Seemannsgräber / Teil 2
Kurz vor Marseille wurde die bis dahin recht entspannte Kutschfahrt von Hannes und Rigobert völlig überraschend unterbrochen, als sechs französische Kürassiere in hohem Tempo von der Stadt her kommend sich ihrem Gefährt in den Weg stellten. Ein Offizier stieg vom Pferd, öffnete den Verschlag der Kutsche, sah Rigobert mit seinem hübschen neuen Dreispitz und salutierte dann überaus zackig.
„Kapitän Demagnien, ich bringe ihnen neue Befehle direkt von der Admiralität, die sie bitte sofort lesen wollen. Meine Männer und ich eskortieren sie jetzt zu ihrem Schiff. Es gilt keine Zeit zu verlieren, sie legen heute noch ab.“
Rigobert war höflich genug, den Kavallerieoffizier nicht darauf hinzuweisen, das der echte Demagnien unlängst ganz überraschend verstorben und er daran jedenfalls nicht gänzlich unschuldig war. Vor gerade einmal einer Viertelstunde hatten Hannes und er die Nervensäge von einer Brücke in ein kleines Flüsschen geworfen, was der teure Verblichene hoffentlich als standesgemäße Beisetzung empfunden hätte.

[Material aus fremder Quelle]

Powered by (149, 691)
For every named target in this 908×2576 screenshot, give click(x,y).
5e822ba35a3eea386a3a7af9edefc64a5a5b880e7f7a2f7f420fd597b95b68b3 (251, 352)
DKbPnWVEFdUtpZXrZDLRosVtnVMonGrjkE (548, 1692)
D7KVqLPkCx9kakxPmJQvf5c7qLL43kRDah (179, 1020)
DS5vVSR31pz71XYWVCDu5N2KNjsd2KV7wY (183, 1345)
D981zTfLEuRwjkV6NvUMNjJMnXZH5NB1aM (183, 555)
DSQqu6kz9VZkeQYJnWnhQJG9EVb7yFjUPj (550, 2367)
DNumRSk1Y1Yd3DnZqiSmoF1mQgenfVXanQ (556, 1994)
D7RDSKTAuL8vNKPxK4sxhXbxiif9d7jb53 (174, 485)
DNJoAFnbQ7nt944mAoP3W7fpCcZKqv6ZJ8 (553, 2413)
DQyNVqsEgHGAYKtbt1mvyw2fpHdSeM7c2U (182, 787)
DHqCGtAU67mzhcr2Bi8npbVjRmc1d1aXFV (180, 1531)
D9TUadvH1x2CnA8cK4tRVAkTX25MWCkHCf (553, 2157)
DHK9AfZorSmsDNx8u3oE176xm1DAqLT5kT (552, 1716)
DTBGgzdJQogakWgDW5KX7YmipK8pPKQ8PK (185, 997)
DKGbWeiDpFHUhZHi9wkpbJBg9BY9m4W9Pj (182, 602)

1805 war für Rigobert doch bisher so ein gutes Jahr gewesen. Sollte sich jetzt womöglich eine Wende ankündigen? Seufzend öffnete er den Umschlag, den ihm der Soldat überreicht hatte und nahm die Befehle zur Kenntnis:
Demagnien sollte umgehend das Kommando über sein neues Schiff, die ‚Flamand‘ übernehmen und in See stechen. Schnellstmöglich sollte dann das Kap Trafalgar an der Südspitze Spaniens angelaufen werden, um sich dort mit der gemischt französisch-spanischen Flotte unter dem Kommando von Vizeadmiral de Villeneuve zu vereinen. Es folgten eine Reihe von Allgemeinplätzen vom kommenden „ewigen Ruhm“ und der direkt bevorstehenden Vernichtung der britischen Seemacht, die Rigobert reichlich kalt ließen.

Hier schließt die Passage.